Hi,
Just thought I would check your profile out as the advice you gave me was really good! This situation is a really hard one because a lot is at stake.
Why don’t you suggest a evening out like once a month just the two of you to spend quality time together not talking about any of the issues that are putting strain on your relationship just to remind you both why you are together. It doesn’t have to be anything expensive as I understand you need to save if you want the move. Maybe some alone time may do you both some good and may naturally make him want to make the changes for you!
Sometimes I feel like when you apply pressure men stress out and then in turn don’t feel encouraged to take the next step, however I do understand your frustrations as you should be able to talk to your husband about important things in life whether it is stressful or not.

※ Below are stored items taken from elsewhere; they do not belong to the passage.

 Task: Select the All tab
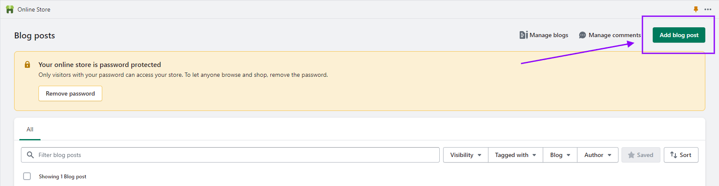(30, 130)
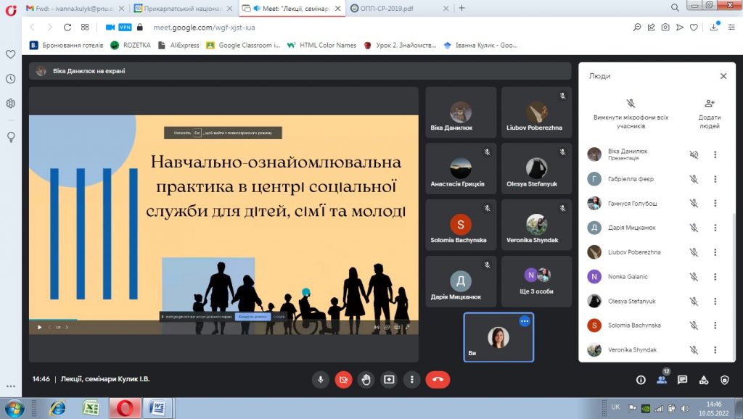Screen dimensions: 743x419
Task: Open the meeting details info icon
Action: click(641, 379)
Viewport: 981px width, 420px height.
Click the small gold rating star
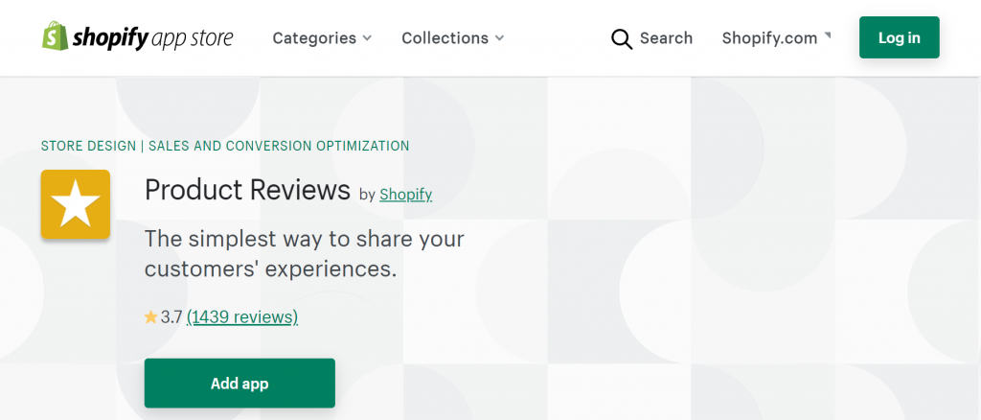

To me it seems like he is spending a lot more time with his brother as he sees him as a way to get some breathing space, where he doesn’t have to discuss ‘stressful’ or ‘serious’ matters.
Maybe set a deadline in your head as to how long you are willing to put up with this as it really isn’t fair on you being as you have already lived in the US for 10 years so have clearly given up a lot. Mention to him one last time that you are willing to help and support with the paperwork so you can do things together.
If after a while he still makes no changes I say make your own plans and show him you are serious as this is your life as well as his! You probably have an amazing family that would appreciate you.
I must admit I have never been in a situation like this and don’t feel very experienced in advising people but just wanted to give my input. Hope this helps even if it is just a little.
By the way you dont deserve the mistreatment, you sound like a lovely lady and you deserve happiness!